> **The exercise**
Please rewrite the records below with each "GUI agent" swapped for "screen assistant", leaving all other text as it is.

— BEGIN Source material —

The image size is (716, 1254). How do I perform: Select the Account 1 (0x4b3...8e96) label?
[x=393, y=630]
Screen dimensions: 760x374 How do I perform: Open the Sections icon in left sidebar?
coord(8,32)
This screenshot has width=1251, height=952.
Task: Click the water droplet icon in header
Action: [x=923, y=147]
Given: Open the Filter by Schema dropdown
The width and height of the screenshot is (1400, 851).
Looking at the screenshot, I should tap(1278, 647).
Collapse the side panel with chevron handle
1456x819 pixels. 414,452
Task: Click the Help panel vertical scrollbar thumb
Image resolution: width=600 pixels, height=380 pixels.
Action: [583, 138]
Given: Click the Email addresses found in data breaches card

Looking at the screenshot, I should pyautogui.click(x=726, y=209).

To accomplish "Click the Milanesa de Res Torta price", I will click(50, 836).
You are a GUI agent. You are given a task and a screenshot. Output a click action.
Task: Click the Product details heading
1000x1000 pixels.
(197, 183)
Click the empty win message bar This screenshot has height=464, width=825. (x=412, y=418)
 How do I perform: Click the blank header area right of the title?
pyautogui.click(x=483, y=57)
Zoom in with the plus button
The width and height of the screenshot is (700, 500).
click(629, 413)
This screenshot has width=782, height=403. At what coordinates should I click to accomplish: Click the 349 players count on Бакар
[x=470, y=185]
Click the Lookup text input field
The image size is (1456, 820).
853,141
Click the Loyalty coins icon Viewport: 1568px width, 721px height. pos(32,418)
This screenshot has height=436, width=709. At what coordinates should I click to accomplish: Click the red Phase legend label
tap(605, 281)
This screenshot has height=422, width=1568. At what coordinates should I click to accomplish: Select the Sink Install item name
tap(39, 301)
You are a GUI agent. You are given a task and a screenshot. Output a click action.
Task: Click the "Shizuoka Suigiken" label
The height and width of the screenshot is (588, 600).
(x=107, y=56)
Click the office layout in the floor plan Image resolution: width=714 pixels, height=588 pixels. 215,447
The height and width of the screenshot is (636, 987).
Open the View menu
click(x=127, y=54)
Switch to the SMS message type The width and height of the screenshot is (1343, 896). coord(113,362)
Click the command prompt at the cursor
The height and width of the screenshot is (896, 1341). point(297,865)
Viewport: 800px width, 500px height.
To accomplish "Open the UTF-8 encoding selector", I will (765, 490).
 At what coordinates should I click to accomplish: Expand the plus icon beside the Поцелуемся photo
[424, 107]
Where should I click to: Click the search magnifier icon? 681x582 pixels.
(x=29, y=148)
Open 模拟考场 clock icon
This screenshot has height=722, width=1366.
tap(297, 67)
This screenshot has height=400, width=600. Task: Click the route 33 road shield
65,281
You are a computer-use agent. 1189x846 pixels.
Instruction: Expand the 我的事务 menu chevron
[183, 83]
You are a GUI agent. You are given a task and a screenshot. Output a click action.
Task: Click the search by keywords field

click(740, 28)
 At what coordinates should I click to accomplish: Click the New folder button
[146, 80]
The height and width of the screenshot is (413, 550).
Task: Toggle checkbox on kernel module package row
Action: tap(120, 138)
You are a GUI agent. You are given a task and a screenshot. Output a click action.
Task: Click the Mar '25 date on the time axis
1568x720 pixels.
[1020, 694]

— END Source material —

> **Result**
The image size is (716, 1254). How do I perform: Select the Account 1 (0x4b3...8e96) label?
[x=393, y=630]
Screen dimensions: 760x374 How do I perform: Open the Sections icon in left sidebar?
coord(8,32)
This screenshot has width=1251, height=952.
Task: Click the water droplet icon in header
Action: [x=923, y=147]
Given: Open the Filter by Schema dropdown
The width and height of the screenshot is (1400, 851).
Looking at the screenshot, I should tap(1278, 647).
Collapse the side panel with chevron handle
1456x819 pixels. 414,452
Task: Click the Help panel vertical scrollbar thumb
Image resolution: width=600 pixels, height=380 pixels.
Action: [583, 138]
Given: Click the Email addresses found in data breaches card

Looking at the screenshot, I should pyautogui.click(x=726, y=209).

To accomplish "Click the Milanesa de Res Torta price", I will click(50, 836).
You are a screen assistant. You are given a task and a screenshot. Output a click action.
Task: Click the Product details heading
1000x1000 pixels.
(197, 183)
Click the empty win message bar This screenshot has height=464, width=825. (x=412, y=418)
 How do I perform: Click the blank header area right of the title?
pyautogui.click(x=483, y=57)
Zoom in with the plus button
The width and height of the screenshot is (700, 500).
click(629, 413)
This screenshot has width=782, height=403. At what coordinates should I click to accomplish: Click the 349 players count on Бакар
[x=470, y=185]
Click the Lookup text input field
The image size is (1456, 820).
853,141
Click the Loyalty coins icon Viewport: 1568px width, 721px height. pos(32,418)
This screenshot has height=436, width=709. At what coordinates should I click to accomplish: Click the red Phase legend label
tap(605, 281)
This screenshot has height=422, width=1568. At what coordinates should I click to accomplish: Select the Sink Install item name
tap(39, 301)
You are a screen assistant. You are given a task and a screenshot. Output a click action.
Task: Click the "Shizuoka Suigiken" label
The height and width of the screenshot is (588, 600).
(x=107, y=56)
Click the office layout in the floor plan Image resolution: width=714 pixels, height=588 pixels. 215,447
The height and width of the screenshot is (636, 987).
Open the View menu
click(x=127, y=54)
Switch to the SMS message type The width and height of the screenshot is (1343, 896). coord(113,362)
Click the command prompt at the cursor
The height and width of the screenshot is (896, 1341). point(297,865)
Viewport: 800px width, 500px height.
To accomplish "Open the UTF-8 encoding selector", I will (765, 490).
 At what coordinates should I click to accomplish: Expand the plus icon beside the Поцелуемся photo
[424, 107]
Where should I click to: Click the search magnifier icon? 681x582 pixels.
(x=29, y=148)
Open 模拟考场 clock icon
This screenshot has height=722, width=1366.
tap(297, 67)
This screenshot has height=400, width=600. Task: Click the route 33 road shield
65,281
You are a computer-use agent. 1189x846 pixels.
Instruction: Expand the 我的事务 menu chevron
[183, 83]
You are a screen assistant. You are given a task and a screenshot. Output a click action.
Task: Click the search by keywords field

click(740, 28)
 At what coordinates should I click to accomplish: Click the New folder button
[146, 80]
The height and width of the screenshot is (413, 550).
Task: Toggle checkbox on kernel module package row
Action: tap(120, 138)
You are a screen assistant. You are given a task and a screenshot. Output a click action.
Task: Click the Mar '25 date on the time axis
1568x720 pixels.
[1020, 694]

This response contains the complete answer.